If you’ve ever dined in a French restaurant, chances are you’ve been served a baguette before. What is a baguette? Whether it's served as an appetizer or part of the main course, a baguette is a long, thin loaf of French bread that completes a meal. But what makes this popular French bread special compared to the other loaves of bread we eat?

The Birth of Baguettes

The word “baguette” comes from the Italian word “bacchetta,” which translates to “baton" (which is reminiscent of the baguette's iconic shape). Believe it or not, modernization played a part in creating baguettes. In the midst of World War I, the workforce shortage in bakeries meant that bakers had to find a more efficient way of baking. Before the invention of the baguette, sourdough was the most popular type of bread baked in France

In 1920, steam ovens were introduced to French bakeries, thus allowing bakers to start experimenting with different ways of baking bread. Since baguettes take a longer time to prepare, bakers often utilized the time they had at night to prepare the dough and then baked it in the morning. It was the perfect schedule for French bakers and customers alike, because many customers flooded boulangeries in the morning when the baguettes were just made.

Baguette 101 

Along with its other nickname “the French stick,” a baguette is a type of crusty loaf that's golden-brown in color. Having a crust is a must when baking a baguette, as its crispness unleashes more aroma molecules when consuming the bread. One thing you may not have known about a regular baguette is that one should weigh approximately 250 grams and is 65cm long when baked. It should also be sturdy when held up and have a chewy texture in its innards. Talk about precision!

A surprising fact is that there are three types of baguettes: the regular baguette, the baguette moulée, and the baguette farinée. Though similar in taste, the key difference lies in the way they are baked. A regular baguette is the typical golden-brown French bread you most often encounter. The baguette moulée, which translates to “the molded bread,” is manufactured by industrial ovens. Finally, a baguette farinée has its crust covered with flour before baking. 

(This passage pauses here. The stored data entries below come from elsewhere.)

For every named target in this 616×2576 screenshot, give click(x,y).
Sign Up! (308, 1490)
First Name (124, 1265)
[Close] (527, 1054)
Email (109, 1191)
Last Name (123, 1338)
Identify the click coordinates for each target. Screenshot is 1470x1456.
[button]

Why the Spotlight on This French Bread?

The simplicity of a baguette is what makes it special despite the time-consuming steps of preparation. One only needs four simple ingredients to make a regular baguette: flour (preferably French flour), water, salt, and yeast.

French baker Cliff Leir, who has been baking baguettes for the past 18 years, explained to the Bakers Journal that it could take days to create the perfect baguette. It takes patience, dedication, and practice to master the art of making a baguette.

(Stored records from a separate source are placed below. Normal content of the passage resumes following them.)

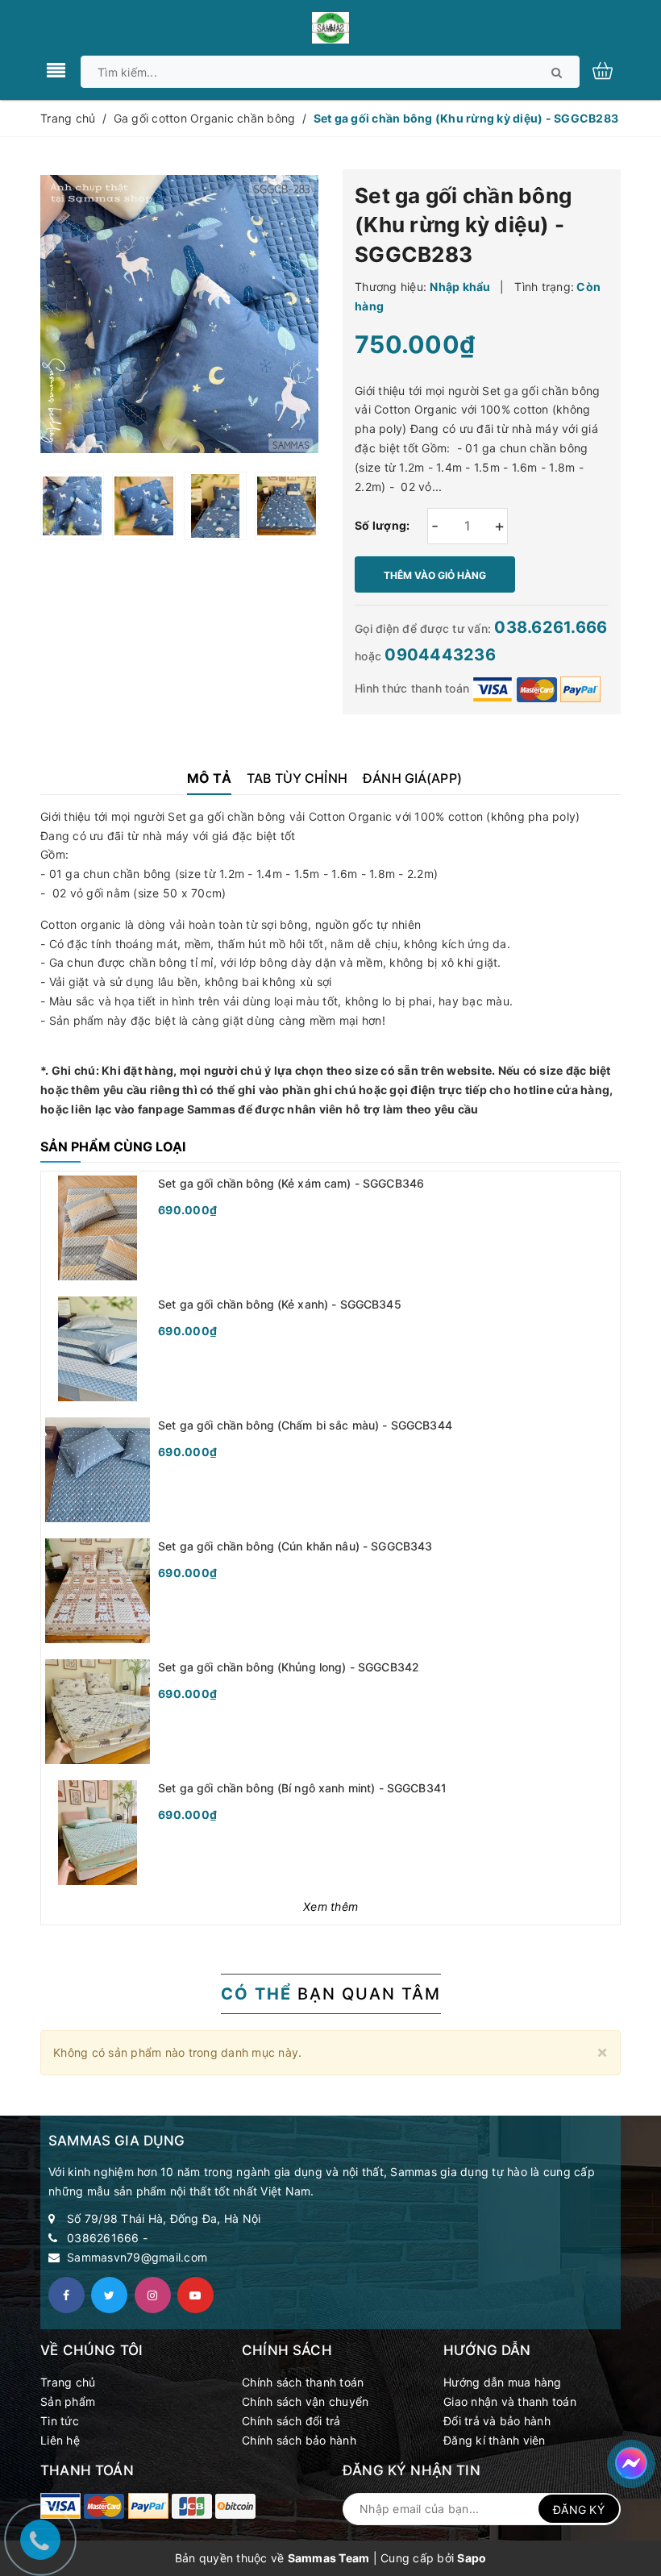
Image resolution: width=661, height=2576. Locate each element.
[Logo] (330, 26)
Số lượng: (382, 525)
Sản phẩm (67, 2401)
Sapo (471, 2558)
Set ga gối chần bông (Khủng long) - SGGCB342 (288, 1667)
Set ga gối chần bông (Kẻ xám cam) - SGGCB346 (291, 1183)
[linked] (195, 2295)
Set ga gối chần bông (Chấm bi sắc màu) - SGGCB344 (305, 1425)
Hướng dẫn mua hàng (502, 2382)
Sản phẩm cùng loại (112, 1146)
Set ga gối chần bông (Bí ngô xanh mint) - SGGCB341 (302, 1788)
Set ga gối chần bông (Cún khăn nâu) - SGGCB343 (295, 1546)
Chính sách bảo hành (299, 2440)
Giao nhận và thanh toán (509, 2401)
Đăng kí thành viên (494, 2440)
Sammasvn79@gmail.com (137, 2257)
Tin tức (59, 2421)
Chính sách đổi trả (291, 2421)
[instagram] (153, 2295)
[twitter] (109, 2295)
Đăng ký (579, 2509)
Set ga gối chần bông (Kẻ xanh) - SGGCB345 (279, 1304)
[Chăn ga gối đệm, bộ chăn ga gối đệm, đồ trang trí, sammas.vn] (104, 2506)
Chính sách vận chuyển (305, 2401)
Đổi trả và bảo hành (497, 2421)
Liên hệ (60, 2440)
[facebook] (66, 2295)
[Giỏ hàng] (610, 69)
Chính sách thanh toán (303, 2382)
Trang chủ (67, 2382)
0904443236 (440, 654)
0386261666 (103, 2238)
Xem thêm (330, 1906)
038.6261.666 (550, 627)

First, a mixture for polishing baguettes is made by mixing yeast and water. The mixture is then stirred briskly and left alone for hours to ferment. The fermentation period can last for 15 hours alone before making the dough. The dough is made by stirring together the yeast and water mixture with flour and salt. In between mixing and stirring, time is given for the dough to rise and rest. Finally, the baguette is shaped and folded into long rolls and baked in the oven.

#SpoonTip: Check out this article for a detailed description of the baguette making process in the kitchen.

When a Plain Baguette Isn't Enough

Though you can enjoy baguettes on their own or with olive oil or balsamic vinegar dip, there are ways to pair it with other ingredients as well. The most popular item to pair it up with is tomato, garlic, olive oil, and basil to make bruschetta. This recipe for the classic French appetizer will leave you drooling. Another common transformation of baguettes is into garlic bread. If you’re dealing with stale baguettes, it’s best to make croutons out of it.

For a more creative spin on baguettes, you can make them into bread puddings, banh mi, or even fancy sandwiches to make you feel as if you’re fine dining at home. There’s no limit to your imagination.

Now that you know what a baguette is, you can confidently stroll into a French restaurant knowing that what you’re eating was created by a talented baker. Try making some baguette dishes at home and who knows, maybe you’ll be the next master baker.